→ **TRY IT**: How many of the lines in the data contain "مجید"? Give only the number.
START RECORDS
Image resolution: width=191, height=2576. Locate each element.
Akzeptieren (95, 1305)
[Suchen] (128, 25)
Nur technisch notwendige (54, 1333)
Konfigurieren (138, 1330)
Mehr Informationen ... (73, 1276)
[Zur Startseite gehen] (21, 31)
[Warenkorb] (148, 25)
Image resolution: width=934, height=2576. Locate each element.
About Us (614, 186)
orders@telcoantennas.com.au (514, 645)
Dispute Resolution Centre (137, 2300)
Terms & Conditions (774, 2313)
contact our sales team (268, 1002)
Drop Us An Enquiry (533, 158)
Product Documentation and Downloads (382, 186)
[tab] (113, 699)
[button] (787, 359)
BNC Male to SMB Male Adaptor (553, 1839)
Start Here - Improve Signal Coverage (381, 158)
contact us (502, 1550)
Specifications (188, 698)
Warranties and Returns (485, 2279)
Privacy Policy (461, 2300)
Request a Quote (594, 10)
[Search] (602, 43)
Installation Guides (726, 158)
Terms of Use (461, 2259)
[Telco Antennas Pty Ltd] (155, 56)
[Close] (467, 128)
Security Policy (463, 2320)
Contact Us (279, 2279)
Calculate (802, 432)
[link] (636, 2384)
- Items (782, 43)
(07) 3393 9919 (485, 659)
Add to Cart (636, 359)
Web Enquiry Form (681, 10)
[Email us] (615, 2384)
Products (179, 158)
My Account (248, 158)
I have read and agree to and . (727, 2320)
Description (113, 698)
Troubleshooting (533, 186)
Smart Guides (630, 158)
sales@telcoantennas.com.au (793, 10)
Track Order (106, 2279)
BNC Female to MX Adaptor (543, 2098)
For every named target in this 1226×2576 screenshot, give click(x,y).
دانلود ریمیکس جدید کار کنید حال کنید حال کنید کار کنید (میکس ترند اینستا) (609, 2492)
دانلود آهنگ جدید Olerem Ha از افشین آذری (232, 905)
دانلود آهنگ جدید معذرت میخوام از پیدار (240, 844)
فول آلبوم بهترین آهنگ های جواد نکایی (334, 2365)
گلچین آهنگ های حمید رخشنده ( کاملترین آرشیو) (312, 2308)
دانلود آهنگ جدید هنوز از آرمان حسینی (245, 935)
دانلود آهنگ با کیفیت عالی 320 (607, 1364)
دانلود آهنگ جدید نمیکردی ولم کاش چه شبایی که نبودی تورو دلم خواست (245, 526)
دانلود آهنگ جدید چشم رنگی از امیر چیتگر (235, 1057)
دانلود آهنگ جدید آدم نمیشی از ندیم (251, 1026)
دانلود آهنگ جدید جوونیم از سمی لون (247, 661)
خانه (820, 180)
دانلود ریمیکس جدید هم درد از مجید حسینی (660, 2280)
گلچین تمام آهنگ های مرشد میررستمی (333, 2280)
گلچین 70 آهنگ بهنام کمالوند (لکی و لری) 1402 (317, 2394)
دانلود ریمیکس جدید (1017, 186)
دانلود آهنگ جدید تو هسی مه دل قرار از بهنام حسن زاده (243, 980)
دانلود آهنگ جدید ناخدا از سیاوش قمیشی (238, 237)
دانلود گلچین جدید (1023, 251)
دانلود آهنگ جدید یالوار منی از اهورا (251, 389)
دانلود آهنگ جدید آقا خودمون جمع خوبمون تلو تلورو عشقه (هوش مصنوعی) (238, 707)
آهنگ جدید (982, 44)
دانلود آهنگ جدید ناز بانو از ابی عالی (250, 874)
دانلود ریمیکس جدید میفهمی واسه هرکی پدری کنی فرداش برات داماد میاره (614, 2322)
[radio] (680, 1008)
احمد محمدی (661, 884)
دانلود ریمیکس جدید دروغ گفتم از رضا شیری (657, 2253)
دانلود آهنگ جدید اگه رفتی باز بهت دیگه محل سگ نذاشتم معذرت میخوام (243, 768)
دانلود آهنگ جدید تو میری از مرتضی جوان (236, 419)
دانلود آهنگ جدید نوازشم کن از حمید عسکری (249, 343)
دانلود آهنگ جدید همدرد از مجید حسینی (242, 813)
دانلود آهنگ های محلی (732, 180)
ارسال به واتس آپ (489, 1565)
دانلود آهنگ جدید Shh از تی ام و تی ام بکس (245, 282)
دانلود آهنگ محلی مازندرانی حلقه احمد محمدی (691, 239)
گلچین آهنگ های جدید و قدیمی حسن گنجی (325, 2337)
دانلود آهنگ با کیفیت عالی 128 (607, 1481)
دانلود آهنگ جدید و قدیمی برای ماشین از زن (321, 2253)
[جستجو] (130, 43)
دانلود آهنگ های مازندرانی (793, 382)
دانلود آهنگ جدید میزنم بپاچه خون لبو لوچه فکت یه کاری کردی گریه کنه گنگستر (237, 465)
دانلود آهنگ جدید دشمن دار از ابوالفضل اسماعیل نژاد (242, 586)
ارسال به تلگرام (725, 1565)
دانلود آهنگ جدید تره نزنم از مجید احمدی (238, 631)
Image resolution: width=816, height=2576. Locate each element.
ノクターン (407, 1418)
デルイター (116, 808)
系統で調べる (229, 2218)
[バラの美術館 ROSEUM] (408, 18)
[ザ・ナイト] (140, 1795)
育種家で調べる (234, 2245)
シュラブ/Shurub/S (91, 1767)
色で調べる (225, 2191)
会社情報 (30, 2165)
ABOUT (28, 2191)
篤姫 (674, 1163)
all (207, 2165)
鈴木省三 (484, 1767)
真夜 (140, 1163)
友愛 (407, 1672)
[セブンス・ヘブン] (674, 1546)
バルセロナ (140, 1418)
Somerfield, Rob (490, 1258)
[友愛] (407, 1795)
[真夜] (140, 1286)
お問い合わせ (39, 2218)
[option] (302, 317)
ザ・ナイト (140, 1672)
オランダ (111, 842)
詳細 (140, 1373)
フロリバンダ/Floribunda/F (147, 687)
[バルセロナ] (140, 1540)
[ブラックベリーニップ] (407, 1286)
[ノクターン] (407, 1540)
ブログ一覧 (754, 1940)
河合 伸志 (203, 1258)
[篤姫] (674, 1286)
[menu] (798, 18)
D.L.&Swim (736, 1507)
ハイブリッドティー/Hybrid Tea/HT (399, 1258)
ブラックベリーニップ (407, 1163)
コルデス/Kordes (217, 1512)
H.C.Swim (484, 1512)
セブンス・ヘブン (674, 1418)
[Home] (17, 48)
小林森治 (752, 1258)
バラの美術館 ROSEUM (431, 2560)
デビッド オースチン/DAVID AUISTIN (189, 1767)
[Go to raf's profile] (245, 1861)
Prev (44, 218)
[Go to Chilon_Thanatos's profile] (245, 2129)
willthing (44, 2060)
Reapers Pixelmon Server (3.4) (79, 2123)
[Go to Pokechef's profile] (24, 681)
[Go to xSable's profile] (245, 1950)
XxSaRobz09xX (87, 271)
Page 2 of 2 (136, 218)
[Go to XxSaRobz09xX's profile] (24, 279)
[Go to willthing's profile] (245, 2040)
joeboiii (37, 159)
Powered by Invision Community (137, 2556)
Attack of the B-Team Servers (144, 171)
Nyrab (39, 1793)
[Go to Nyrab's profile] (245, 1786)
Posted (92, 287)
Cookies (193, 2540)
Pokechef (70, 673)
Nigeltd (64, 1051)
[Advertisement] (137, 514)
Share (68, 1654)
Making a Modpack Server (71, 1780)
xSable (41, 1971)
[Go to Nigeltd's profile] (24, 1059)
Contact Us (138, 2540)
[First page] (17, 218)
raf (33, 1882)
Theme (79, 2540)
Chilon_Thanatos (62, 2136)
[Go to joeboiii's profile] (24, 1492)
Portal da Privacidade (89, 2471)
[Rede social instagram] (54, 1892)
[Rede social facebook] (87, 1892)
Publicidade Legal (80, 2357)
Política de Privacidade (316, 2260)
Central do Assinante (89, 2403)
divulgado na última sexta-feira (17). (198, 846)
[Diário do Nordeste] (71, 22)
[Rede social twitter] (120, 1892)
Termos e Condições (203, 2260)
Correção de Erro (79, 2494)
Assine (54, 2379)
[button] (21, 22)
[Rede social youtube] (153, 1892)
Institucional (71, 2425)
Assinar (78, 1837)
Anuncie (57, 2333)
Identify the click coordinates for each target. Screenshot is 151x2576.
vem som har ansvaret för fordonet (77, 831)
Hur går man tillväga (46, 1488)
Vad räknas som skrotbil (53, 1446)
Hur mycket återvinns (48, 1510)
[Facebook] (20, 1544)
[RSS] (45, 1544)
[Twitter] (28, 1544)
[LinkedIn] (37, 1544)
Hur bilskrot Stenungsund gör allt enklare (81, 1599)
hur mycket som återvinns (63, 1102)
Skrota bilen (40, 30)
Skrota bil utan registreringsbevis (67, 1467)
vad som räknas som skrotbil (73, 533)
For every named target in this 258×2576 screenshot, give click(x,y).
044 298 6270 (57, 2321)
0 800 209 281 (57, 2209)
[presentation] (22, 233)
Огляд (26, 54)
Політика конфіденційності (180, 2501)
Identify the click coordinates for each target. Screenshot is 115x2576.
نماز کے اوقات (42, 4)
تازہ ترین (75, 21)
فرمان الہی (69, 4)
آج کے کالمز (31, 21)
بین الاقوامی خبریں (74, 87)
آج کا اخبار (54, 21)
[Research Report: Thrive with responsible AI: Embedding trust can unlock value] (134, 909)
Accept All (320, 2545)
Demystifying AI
END RECORDS
→ **EXERCISE RESPONSE**: 3